• SELECTED TEXT:
┌──
Antonio Revuelta Puigdollers describes some of the meanings of the particles αὖ and αὖτε, concentrating on their contribution to topic management in Ancient Greek. He tries to demonstrate that both particles, at least in some of their uses, work as cohesion devices marking the introduction of a different discourse topic, thereby creating and reflecting text coherence. They signal a thematic discontinuity whose basic effect is to open a new thematic section, either introducing a subtopic or resuming a given topic (or even heralding a new one). In his text sample, consisting of a number of Homeric and Classical Greek texts, both particles function as boundary markers, underscoring the transition between different discourse units.
└──
• EXTRACTED INFORMATION:
┌──
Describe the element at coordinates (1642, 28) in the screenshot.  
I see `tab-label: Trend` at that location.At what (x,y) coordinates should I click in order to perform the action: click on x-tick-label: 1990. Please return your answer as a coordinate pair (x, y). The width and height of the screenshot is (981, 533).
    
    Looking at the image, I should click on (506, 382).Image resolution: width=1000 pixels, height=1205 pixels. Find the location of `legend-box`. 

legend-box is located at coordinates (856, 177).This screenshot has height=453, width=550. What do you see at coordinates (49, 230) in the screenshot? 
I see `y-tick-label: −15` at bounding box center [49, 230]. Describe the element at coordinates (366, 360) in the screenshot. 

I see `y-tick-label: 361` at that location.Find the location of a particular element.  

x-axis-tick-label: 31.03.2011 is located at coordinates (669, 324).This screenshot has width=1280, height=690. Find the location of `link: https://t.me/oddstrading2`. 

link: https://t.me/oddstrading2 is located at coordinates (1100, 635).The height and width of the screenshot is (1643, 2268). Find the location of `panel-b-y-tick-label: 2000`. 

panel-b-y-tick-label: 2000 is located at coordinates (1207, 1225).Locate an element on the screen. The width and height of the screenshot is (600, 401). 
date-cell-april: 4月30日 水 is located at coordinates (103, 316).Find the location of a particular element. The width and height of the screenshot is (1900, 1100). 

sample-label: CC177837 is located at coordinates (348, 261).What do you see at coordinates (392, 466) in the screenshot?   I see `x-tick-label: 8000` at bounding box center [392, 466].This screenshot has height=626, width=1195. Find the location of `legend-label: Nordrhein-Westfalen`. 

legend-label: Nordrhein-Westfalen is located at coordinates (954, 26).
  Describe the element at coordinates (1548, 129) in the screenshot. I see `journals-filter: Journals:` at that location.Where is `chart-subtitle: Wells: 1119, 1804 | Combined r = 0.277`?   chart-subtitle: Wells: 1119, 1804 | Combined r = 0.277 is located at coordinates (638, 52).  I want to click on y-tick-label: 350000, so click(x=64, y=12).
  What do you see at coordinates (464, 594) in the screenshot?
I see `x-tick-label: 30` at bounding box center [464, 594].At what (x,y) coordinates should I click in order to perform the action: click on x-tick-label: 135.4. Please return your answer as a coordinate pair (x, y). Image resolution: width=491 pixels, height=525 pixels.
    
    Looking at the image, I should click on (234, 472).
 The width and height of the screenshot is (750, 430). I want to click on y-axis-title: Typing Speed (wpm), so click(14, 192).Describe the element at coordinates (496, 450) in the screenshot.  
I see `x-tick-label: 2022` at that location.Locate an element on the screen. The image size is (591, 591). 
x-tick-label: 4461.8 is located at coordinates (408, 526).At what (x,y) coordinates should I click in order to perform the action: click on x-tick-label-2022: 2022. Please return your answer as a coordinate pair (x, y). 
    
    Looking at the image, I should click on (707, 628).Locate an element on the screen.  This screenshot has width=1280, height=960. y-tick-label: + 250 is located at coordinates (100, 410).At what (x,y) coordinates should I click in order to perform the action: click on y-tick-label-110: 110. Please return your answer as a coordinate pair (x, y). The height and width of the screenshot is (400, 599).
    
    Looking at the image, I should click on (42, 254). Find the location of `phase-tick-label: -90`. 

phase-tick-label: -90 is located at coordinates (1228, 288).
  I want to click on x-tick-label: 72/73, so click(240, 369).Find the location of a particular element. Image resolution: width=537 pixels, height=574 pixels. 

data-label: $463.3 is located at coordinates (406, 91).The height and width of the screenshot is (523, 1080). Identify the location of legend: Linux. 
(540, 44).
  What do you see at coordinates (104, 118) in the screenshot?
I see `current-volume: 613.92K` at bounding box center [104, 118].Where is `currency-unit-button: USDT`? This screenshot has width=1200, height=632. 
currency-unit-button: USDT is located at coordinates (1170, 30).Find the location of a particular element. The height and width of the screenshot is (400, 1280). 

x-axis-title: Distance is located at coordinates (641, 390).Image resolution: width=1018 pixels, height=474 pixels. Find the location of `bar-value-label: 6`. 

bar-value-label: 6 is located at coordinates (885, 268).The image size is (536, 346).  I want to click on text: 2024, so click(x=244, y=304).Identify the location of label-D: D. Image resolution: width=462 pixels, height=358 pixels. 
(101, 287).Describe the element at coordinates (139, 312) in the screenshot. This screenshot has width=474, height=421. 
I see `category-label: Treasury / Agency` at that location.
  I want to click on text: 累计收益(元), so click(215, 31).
└──
• YOUR TASKS:
1: Repeat the text on the particles αὖ and αὖτε word for word, from "Antonio Revuelta Puigdollers" up to and including "different discourse units.".
2: According to the text on the particles αὖ and αὖτε, what kinds of texts make up the sample used?
Work only from the text on the particles αὖ and αὖτε and leave the data out.

• LIST OF ANSWERS:
1:
Antonio Revuelta Puigdollers describes some of the meanings of the particles αὖ and αὖτε, concentrating on their contribution to topic management in Ancient Greek. He tries to demonstrate that both particles, at least in some of their uses, work as cohesion devices marking the introduction of a different discourse topic, thereby creating and reflecting text coherence. They signal a thematic discontinuity whose basic effect is to open a new thematic section, either introducing a subtopic or resuming a given topic (or even heralding a new one). In his text sample, consisting of a number of Homeric and Classical Greek texts, both particles function as boundary markers, underscoring the transition between different discourse units.

2: A number of Homeric and Classical Greek texts.